Assignment - Find the lines below holding the word "agent" and copy each of them.

Extracted material -
═══
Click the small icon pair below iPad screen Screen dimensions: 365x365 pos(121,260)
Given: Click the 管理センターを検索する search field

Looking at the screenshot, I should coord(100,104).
═══
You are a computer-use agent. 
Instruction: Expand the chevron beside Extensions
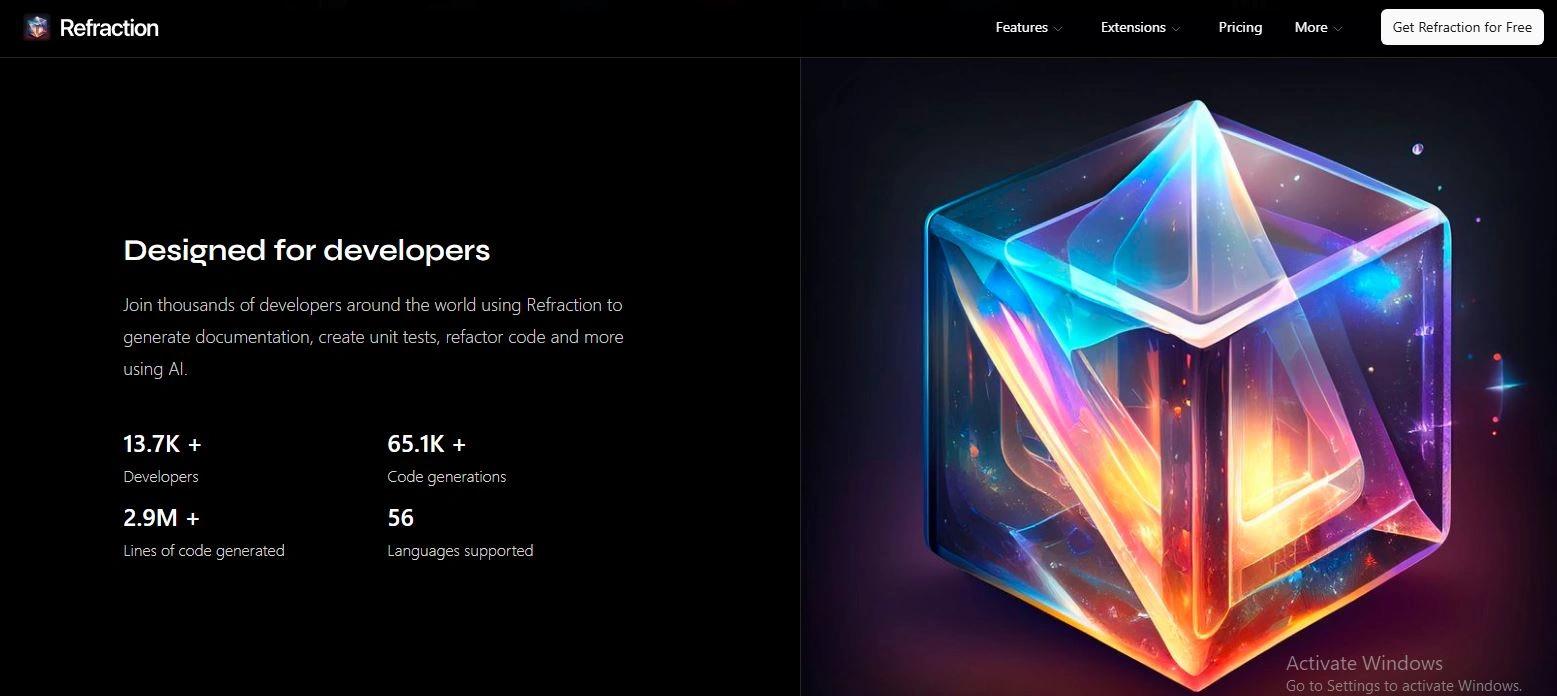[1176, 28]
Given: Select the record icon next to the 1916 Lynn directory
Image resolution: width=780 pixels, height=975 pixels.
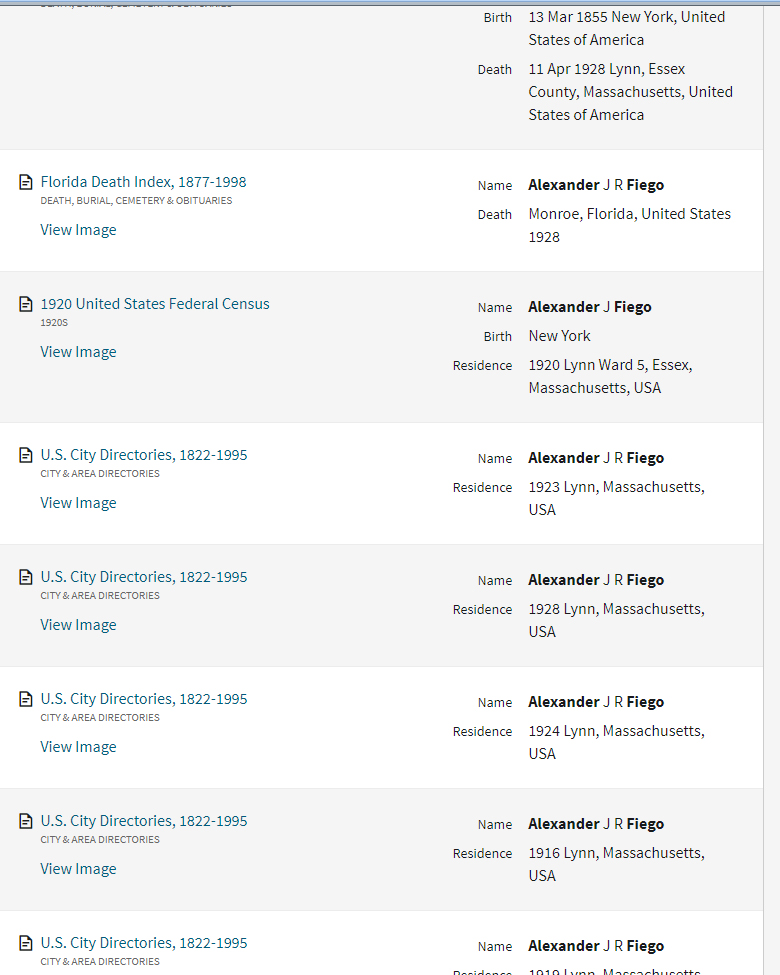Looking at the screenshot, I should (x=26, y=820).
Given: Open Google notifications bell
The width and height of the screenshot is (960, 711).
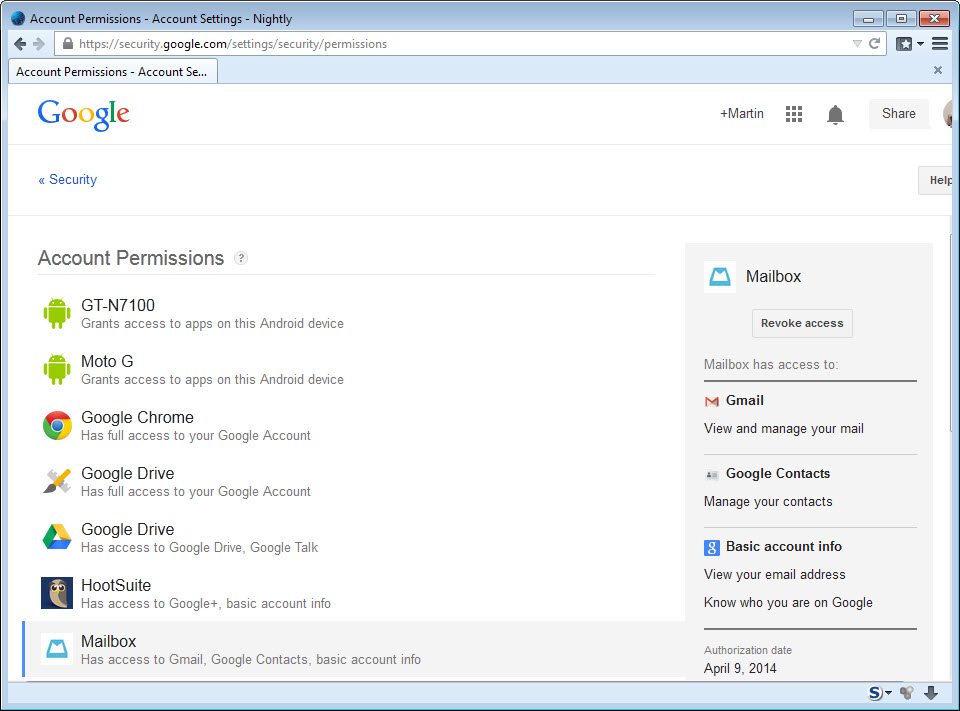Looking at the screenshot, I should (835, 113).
═══
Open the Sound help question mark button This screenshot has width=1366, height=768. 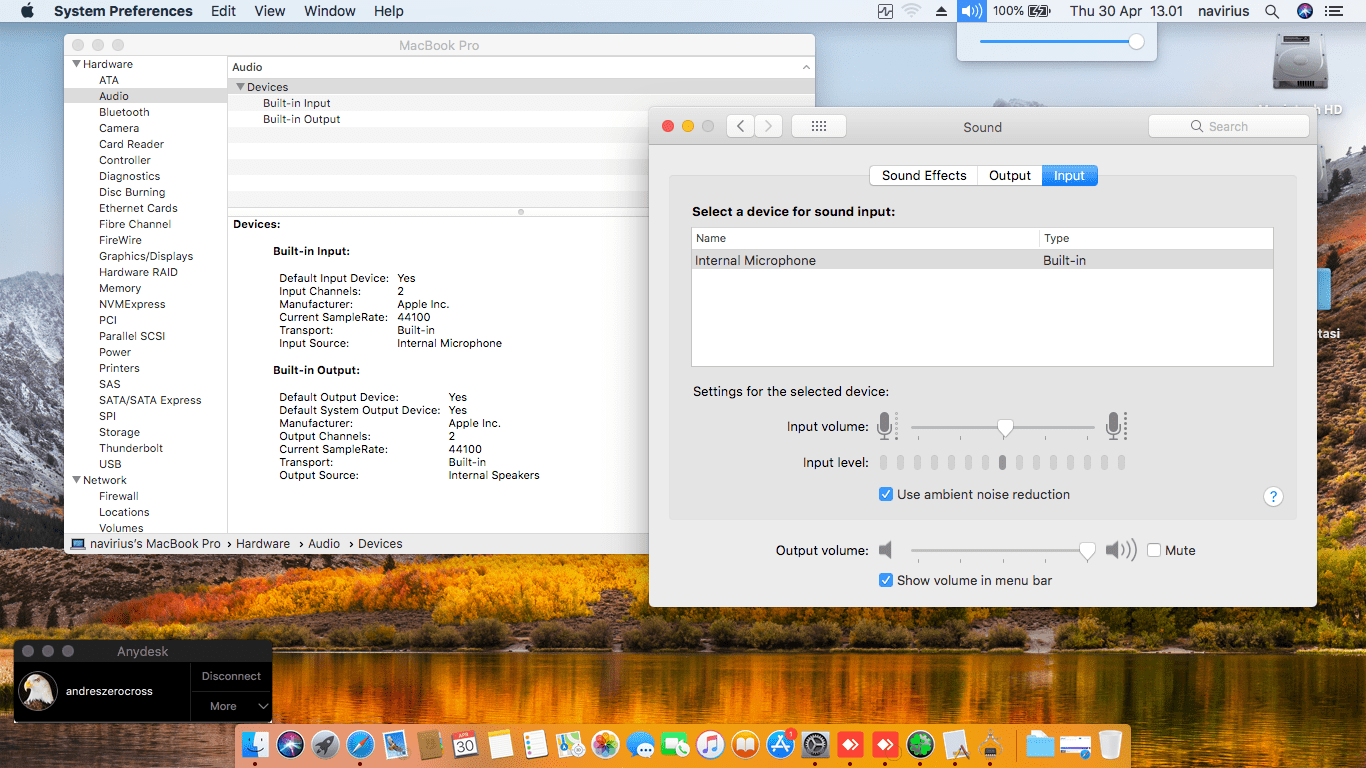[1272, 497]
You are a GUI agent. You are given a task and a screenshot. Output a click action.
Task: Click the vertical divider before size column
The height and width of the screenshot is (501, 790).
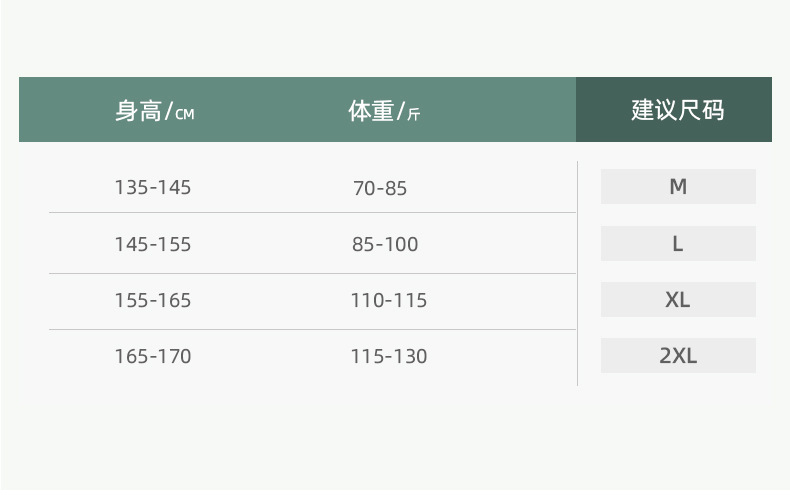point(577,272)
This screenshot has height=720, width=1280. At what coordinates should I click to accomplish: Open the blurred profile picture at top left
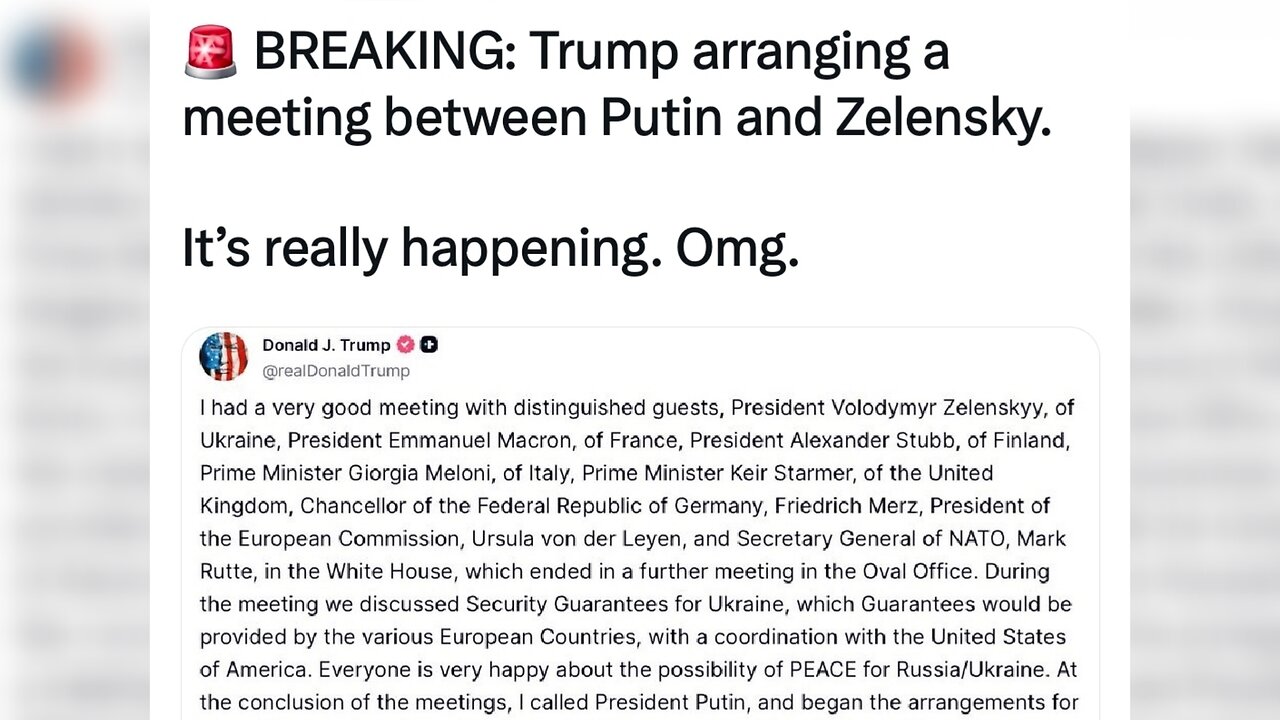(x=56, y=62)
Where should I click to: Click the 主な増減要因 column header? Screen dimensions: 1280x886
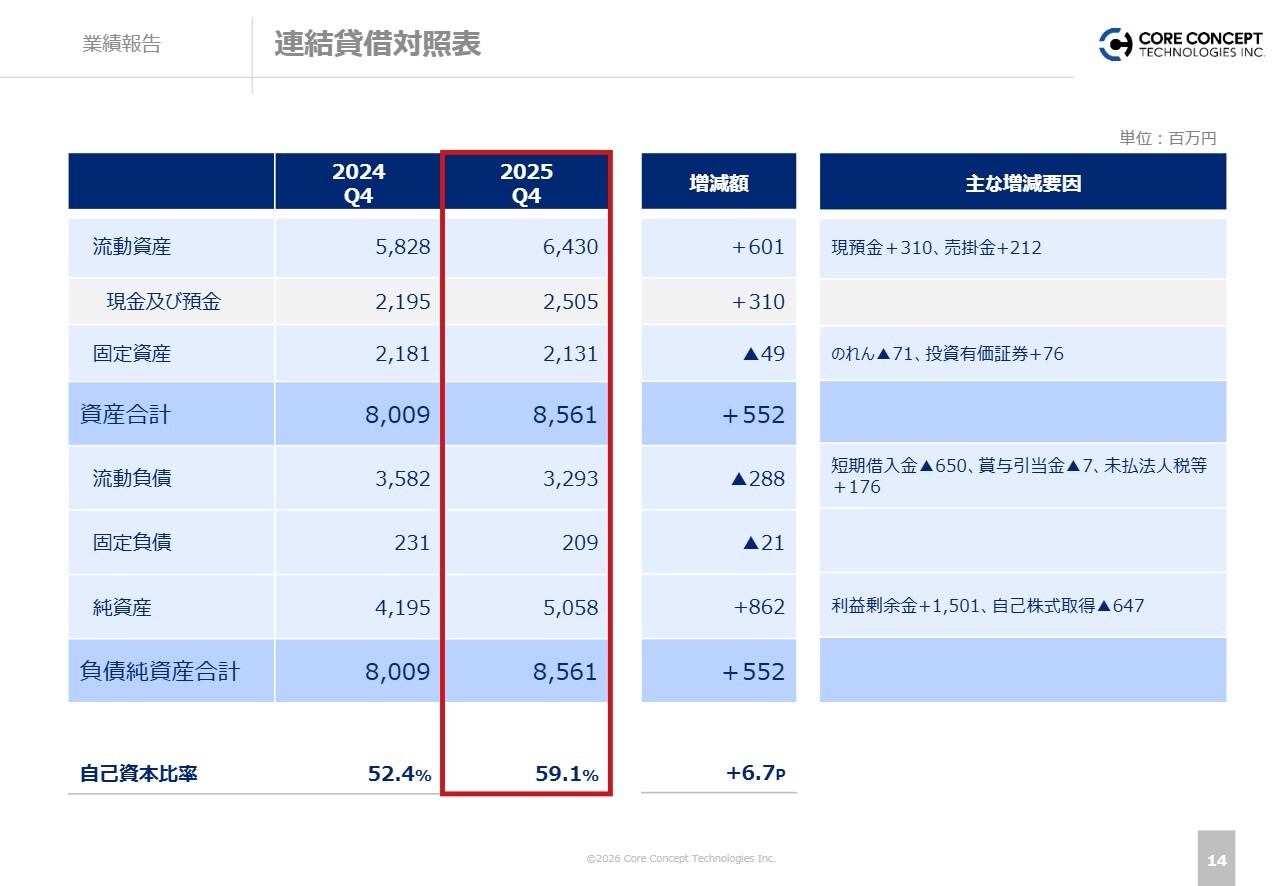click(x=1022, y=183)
═══
Response below -
You are a computer-use agent. 
You are a GUI agent. You are given a task and a screenshot. Output a click action.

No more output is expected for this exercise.